Idi Amin established the State Research Bureau into a killing machine targeted at his opponents and those with links to imperialists.
In July 1973 Obote gave up fighting Idi Amin. In August 1974 Museveni also gave up fighting to start an internal guerrilla war against Amin.
The British government however continued undermining the economy under Idi Amin in Uganda.
In March 1974 Idi Amin eliminated Tanzanians seeking assistance from him to topple the government of Nyerere. Their crime was to claim that they had the support of Britain to fight an African country.
In July 1974 Amin rejected a budget increasing taxes by very high percentages. He said that he would never allow the overtaxing of the people at a time when they were involved with his government in a war against poverty.
In August 1974 Amin admitted that an economic war was probably much more difficult than a military war.
Amin declared a double production campaign and signed a decree to punish by death people sabotaging the economic war.
He also declared on behalf of all African countries war for the total liberation of South Africa from Apartheid. He offered himself as the first volunteer in the war to uproot Israel from Palestine.
In 1975 Amin became OAU chairman and immediately sought to use his position to rid Africa of all kind of imperialism from both capitalist and communist countries. During the OAU conference, General Gowon of Nigeria who had promised to support Amin was overthrown.
Idi Amin sought and won the title Doctor of Laws (PhD) from Makerere University. He sought to use this title to wear the intellectual authority necessary to advise the rest of Africa on policy vis-à-vis the unliberated regions of the continent.
In 1976 Uganda suffered from very poor economic conditions.

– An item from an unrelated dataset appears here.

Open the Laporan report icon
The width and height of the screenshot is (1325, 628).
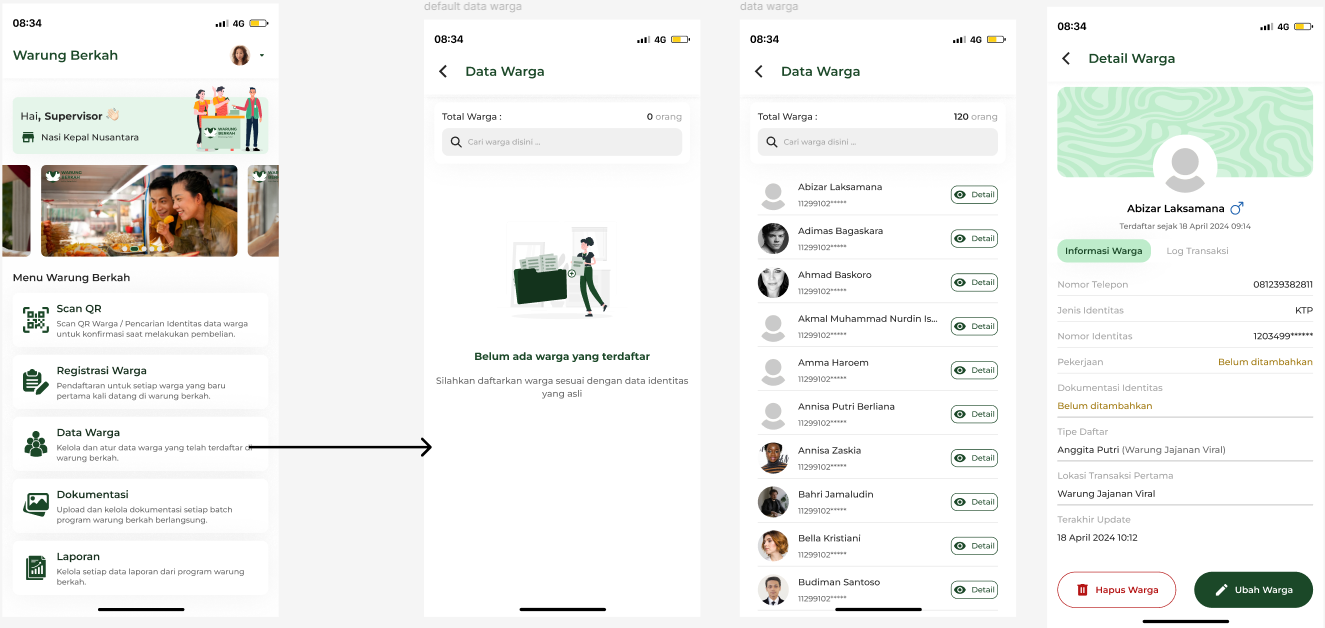(36, 568)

Amin became more impatient dismissing ministers and civil servants by the day. Insecurity both real and imagined increased in the population as the SRB ensured the disappearance of more people.
Early in 1977 the UPC moved to take advantage of the pathetic situation in Uganda and cause an uprising with arms smuggled under the cover of the Church of Uganda Centenary (1877-1977). Amin learnt of the plot from the SRB and killed the people involved.

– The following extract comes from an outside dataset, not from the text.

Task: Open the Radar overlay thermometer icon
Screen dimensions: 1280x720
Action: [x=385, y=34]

From March 1977 Amin became increasingly suspicious of the people around him including those from the Nubian ethnic groups.
Transfers in the army and temporary appointments became so common that by the end of 1977 more than 50 percent of ministerial and military posts were either vacant or occupied on a temporary basis.

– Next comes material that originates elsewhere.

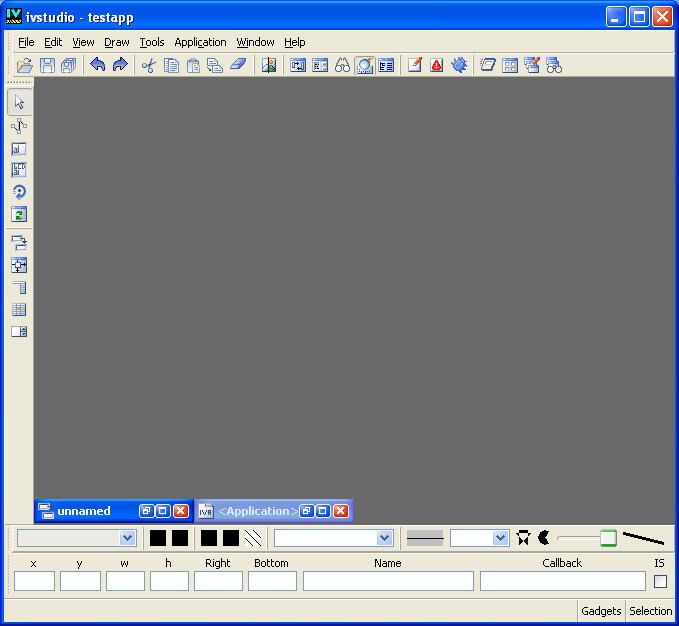Screen dimensions: 679x626
Task: Select the arrow Selection tool
Action: pyautogui.click(x=19, y=101)
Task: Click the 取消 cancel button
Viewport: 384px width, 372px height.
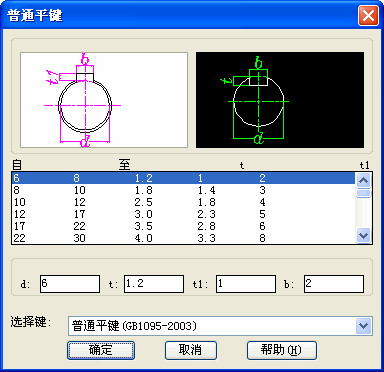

To mitigate the economic crisis, Amin allowed imports to enter free. He started providing for the army directly through goods ferried by a chartered aircraft. To finance these ad hoc transactions Amin started selling coffee on cash basis – with money paid directly to him.
At the end of 1978 Amin launched a military exercise called Operation Magurugur on the Uganda-Tanzania border. The untrusted army units were not provided with planes and communications equipment.
When the artillery shells started falling the troops without communications fled to Tanzania. This triggered off the war that brought Amin’s mercurial regime to an end.
Amin fled to Libya in April 1979. While there he failed to maintain his leadership over his followers in Zaire and Sudan who accused him of causing their ejection from Uganda. His host Col. Gadhafi resolved to work through Brig. Moses Ali in alliance with Museveni’s NRM to restore the losses of Islam in Uganda.
Idi Amin fell out totally with Col. Gadhafi and had to find sanctuary in Saudi Arabia in 1981. In 1989 he however, did try to return through Kinshasa to lead an armed group organised by Col. Juma Oris.
The attempt was a failure. Idi Amin remained in Saudi Arabia sending financial assistance to his brother Ramathan (RIP) and six other relatives and friends. Until his deatg from a combination of hypertension and kidney complications.
Right up to his death, Amin believed in the mission of his leadership that problems of Africa are caused by imperialist interest particularly US and Britain with “their local agents” calling themselves politicians.